Examples of the four study designs

1. Safety needles & workshop on needle stick injuries [9] Intervention: technical device on safety needles & interactive workshop in health care workers. Outcome characteristics: frequent & shorter latency needle stick injuries. Evaluation design: cluster randomized controlled trial. Results: 66% reduction in needle stick injuries [odds ratio: 0.34; 95% confidence interval (CI): 0.13–0.91).
2. Regulation, market, & education on occupational asthma [10], [11] Interventions: national legislation, market forces, education, & regulatory activity. Outcome characteristics: frequent & longer latency occupational asthma. Evaluation design: controlled before & after study. Results: positive impact of legislation & changes in the supply chain (e.g., latex & glutaraldehyde) but less evidence of impact of education and regulatory activity (e.g., flour).
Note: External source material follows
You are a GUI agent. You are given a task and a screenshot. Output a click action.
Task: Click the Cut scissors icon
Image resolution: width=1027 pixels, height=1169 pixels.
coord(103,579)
3. Regulation on occupational injuries [12] Intervention: regulation on safety measures in construction workers. Outcome characteristics: nonfrequent & shorter latency fatal & nonfatal injuries. Evaluation design: meta-analysis on interrupted time series in systematic review. Results: initial & sustained increase in fatal (effect size of 0.79; 95% CI: 0.00–1.58) & nonfatal injuries (effect size 0.23; 95% CI 0.03–0.43).
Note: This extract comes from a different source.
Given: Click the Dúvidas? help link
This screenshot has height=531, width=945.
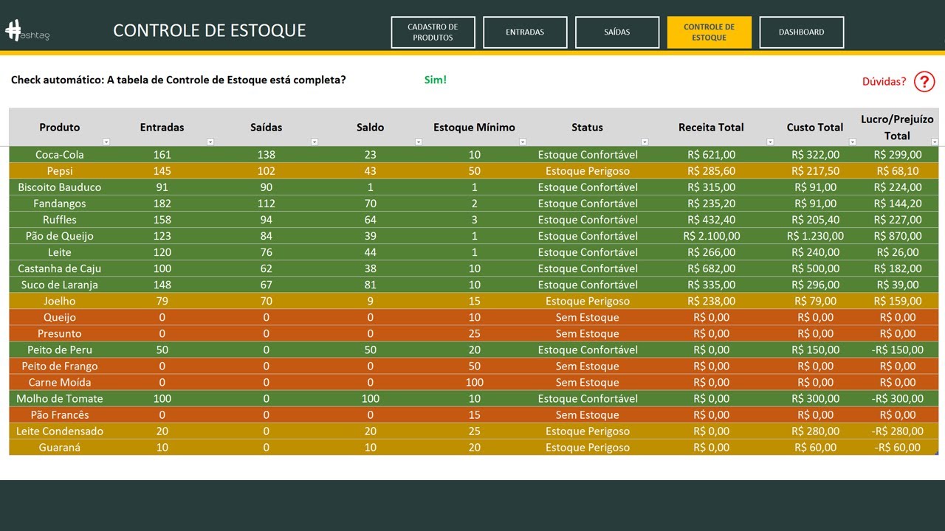Looking at the screenshot, I should pyautogui.click(x=884, y=81).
4. Screening program & regulation on solvent induced encephalopathy [13] Intervention: ban on indoor use of solvent-based paints & workers health surveillance in painters. Outcome characteristics: nonfrequent, longer latency chronic solvent-induced encephalopathy. Evaluation design: case series (yearly) on screening. Results: downwards trend year prevalence of newly diagnosed chronic solvent-induced encephalopathy from max 102 cases to 1 case.